Here’s the transcript of the audio that I posted Sunday. Hubby said I needed to add it for the “people out there who are visual”. Gotta love being married to someone who is completely opposite of you.
When I read the Word Press weekly writing challenge, The Sound of Blogging, I was intrigued, but wary. So many questions began rushing through my head, “How can I use this to connect more with my readers?” “Do I even want to?” “Is the sound of my voice too personal, or too vulnerable?” The answers were “No—I don’t really want to” and “yes, it seems too personal and vulnerable”. And, like a lot of things in life—that meant I should probably do it. Like “no I don’t want to eat my vegtables” and “yes it would be good for me” One of the goals of this blog is for me to grow in the confidence and openness of a woman who ‘surfs’ the waves of bipolar. This seemed like a good stretch for that.
Once that was decided, I had to answer the next series of questions—how does sound affect my journey? So many great, wonderful, fantastic ideals zoomed around my brain!

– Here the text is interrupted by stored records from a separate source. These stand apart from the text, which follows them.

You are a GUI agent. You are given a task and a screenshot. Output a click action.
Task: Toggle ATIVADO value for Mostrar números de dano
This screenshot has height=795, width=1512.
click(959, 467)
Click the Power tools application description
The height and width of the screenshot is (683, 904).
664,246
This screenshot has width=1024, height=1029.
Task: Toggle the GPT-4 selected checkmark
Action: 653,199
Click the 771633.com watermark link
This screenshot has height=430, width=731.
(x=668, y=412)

The sound of my breath, guided imagery tapes, frequency music, tuning forks, my husband’s voice, my voice, chanting. WOW I could do them all, they are all such great ideas how could I just choose one—WAIT! Slow down. As you can tell, I’m feeling a bit manic today.
And they are all great tools and techniques, that I will probably share at one point. But the sounds that most affect my journey are the ones that other’s don’t hear. The voices and sounds in my head.
First, there are the voices that do not sound like my own. The voice that said, “Don’t take that medicine, your parents are trying to poison you”. “Hide behind that couch, someone outside might be looking to shoot you” “Don’t go near that person, remember when they abused you?” Thank goodness the medicine and therapy have helped me get these under control. They are terrifying and dehibiltating. And I only had a very very minor experience with them compared to many others I know.
Then there is the noise my brain creates. While you might think of them as just thoughts, for me during panic and anxiety attacks they are so much more. They are literally noise clamoring in the back of my head for attention. I grasp pieces here and there as each screams to be heard over the others. The words sound louder than any I am experiencing externally.
Finally, I find the last one hardest to explain. It hits me during times of anxiety and it sounds like very loud white noise. Static, beeping, sirens. Sounds that block out everything else. Which is sometimes good since they are more pleasant than the anxious thoughts—but they give me a headache in less time than it took you to listen to this post.
I’m sure this is not what the writers of the challenge were thinking of? But when do I ever do what’s expected or normal? They probably were thinking of an uplifting song, birds chirping in the spring time, or the sound of your lover’s voice whispering sweet nothings. Now, I like and appreciate all of those—but sometimes they don’t seem as overpowering as the sounds I discussed. I’m hoping they will become more prominent in my mind as I move along in my journey.
It’s like that question (which I always hated and never thought I’d find a purpose to use)—if a tree falls in the forest and no one is there to hear it—does it still make a sound? If the noise is just in my head and no one else can hear it—does it still make a sound?